他社様の調査と異なる「日本能率協会マネジメントセンター」の独自性の部分は、「比較」を通じて、新入社員の実態を明らかにしていることです。
本年度の調査で申し上げれば、ビジネスパーソンの回答結果を…
(1)Z世代の入社年次(2020年入社、2021年入社、2022年入社)
(2)新入社員と上司・先輩
(3)世代別(Z世代、ミレニアル世代、就職氷河期世代、バブル期世代)
などの切り口で比較分析を行い、Z世代の特徴を見出しています。
Z世代のみのアンケート調査では、どうしても一側面になりがちですが、世代別で見た際に特徴があるのかを見ることで、より特有のデータを可視化することができております。
また、「新入社員」という言葉を使ってはおりますが、実際には「入社3カ月~15カ月」までを新入社員と定義しています。
これは、毎年6月末に調査を行い、入社から1年たって見えてきた、新入社員の成長実感や組織上の課題を抽出するためです。

――新人社員が対象の調査は、いつから行っている?
6年前(2016年)からで、今回が7回目です。
――新入社員の考え方はどのように変わってきている?
「自分らしさを大切に、無理なく、適度な距離感を保って成長したい」という傾向は強まっていると言えます。

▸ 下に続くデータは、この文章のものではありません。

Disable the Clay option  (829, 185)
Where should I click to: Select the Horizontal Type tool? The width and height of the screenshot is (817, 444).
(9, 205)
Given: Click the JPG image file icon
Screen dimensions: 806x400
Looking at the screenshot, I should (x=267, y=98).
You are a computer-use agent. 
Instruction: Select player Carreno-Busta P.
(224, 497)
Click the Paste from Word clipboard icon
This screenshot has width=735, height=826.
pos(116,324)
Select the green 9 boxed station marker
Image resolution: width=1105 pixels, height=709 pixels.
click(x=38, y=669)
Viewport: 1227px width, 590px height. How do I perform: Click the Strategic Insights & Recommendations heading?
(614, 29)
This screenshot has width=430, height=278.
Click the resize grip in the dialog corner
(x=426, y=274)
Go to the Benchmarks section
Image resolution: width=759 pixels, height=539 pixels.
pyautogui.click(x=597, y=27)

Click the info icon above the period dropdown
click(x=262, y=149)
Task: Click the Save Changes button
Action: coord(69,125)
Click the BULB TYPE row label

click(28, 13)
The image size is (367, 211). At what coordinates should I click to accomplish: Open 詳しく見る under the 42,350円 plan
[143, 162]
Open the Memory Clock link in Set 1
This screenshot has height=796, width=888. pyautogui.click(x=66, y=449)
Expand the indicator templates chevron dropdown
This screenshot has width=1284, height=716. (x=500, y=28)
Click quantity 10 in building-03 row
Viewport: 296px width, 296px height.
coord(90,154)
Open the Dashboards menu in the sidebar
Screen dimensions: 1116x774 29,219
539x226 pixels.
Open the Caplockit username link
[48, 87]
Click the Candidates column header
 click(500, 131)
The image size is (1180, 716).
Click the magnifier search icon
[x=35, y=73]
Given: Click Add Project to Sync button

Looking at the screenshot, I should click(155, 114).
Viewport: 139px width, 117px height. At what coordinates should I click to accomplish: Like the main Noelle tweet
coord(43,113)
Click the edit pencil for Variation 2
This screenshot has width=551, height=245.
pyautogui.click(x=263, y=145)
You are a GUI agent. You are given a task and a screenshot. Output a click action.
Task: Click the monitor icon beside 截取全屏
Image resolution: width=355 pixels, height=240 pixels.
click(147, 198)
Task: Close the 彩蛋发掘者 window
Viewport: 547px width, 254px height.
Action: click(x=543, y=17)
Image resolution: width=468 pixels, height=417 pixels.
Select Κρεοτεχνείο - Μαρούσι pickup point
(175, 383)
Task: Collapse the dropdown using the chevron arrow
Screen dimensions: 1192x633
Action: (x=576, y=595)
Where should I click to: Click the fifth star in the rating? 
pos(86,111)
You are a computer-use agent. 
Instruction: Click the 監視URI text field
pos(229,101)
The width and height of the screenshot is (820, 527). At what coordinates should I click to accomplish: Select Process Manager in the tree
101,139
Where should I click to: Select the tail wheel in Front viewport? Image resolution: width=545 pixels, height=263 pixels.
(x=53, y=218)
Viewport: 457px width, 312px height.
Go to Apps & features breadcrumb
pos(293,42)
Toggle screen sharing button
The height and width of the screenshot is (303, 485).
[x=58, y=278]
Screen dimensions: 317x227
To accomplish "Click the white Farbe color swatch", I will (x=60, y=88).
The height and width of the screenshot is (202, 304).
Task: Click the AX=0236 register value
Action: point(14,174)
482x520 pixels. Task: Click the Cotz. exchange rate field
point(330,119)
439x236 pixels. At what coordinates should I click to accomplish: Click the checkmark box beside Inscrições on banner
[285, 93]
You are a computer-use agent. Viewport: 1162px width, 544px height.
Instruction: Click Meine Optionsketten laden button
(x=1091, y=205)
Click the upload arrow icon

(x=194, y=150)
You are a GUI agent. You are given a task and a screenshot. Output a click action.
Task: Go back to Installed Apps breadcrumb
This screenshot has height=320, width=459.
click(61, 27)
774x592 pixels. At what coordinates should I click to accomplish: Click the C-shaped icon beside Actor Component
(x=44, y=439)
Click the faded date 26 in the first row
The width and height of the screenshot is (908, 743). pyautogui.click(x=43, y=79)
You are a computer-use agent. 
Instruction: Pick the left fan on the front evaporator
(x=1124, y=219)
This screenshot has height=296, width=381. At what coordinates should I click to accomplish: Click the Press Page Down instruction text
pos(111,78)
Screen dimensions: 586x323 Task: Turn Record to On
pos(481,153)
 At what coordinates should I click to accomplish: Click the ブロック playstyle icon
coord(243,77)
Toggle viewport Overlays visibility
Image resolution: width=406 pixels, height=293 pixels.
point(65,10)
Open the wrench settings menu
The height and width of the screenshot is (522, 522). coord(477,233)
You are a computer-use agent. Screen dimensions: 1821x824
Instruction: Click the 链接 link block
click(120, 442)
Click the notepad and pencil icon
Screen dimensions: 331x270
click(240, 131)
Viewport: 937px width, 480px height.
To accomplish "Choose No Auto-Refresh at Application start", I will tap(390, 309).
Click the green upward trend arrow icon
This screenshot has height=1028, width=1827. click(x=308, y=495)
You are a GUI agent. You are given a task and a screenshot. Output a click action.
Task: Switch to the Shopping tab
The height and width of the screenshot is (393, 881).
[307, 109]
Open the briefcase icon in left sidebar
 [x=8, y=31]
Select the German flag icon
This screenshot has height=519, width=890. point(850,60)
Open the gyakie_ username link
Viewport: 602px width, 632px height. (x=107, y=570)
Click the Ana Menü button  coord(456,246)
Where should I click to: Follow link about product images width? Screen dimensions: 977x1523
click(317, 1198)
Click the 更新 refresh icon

ここで言う、「適度な距離感」の対象は、仕事、プライベート、人間関係、働く場所(空間)などです。
これらが、どちらかに偏るというよりも、自分でバランスが取れる状態を好むというのが、最新の調査結果から見えてきた特徴です。
新入社員にとっては「共感できる人が重要」
――考えが合わない上司・先輩に対しては約6割が「自分から歩み寄ろうとは思わない」と回答。こちらは、どのように受け止めればいい?
新入社員が上司や先輩に対して、「良好な関係性や尊敬する心を抱いているか否かで行動を変える」と捉えていただいて結構です。
日本能率協会マネジメントセンターの調査において、Z世代には「共有・共感をしながら、物事を前に進めたい」という特徴があることがわかっています。つまり、「共感できる人が重要」ということになります。
また、仕事に求める上位の条件として、「自分らしい生活ができる、働く環境が心地よい」という回答の割合が、「上司・先輩」の約2倍います。
自分らしさを認めてくれる環境(上司・先輩を含む)で働けると思える場合は、食らいつくのですが、そう思えない場合は、わざわざ職場内の環境を良好にしてまで組織に依存するつもりがないと、冷静に区分をしていると考えられます。
――「他者への働きかけ」が低い理由としては、どのようなことが考えられる?
「自己効力感の低さ(自分自身の行動や言動に自信がない)」「他人の評価が気になる」「わからないことは教えてもらえるもの」 などが、他の世代に比べて高いことにより、働きかけて相手にどう思われるか、叱られて自分自身が傷つくのが嫌であるなどの心理が働き、1歩を踏み出せない状態の方が多いと言えます。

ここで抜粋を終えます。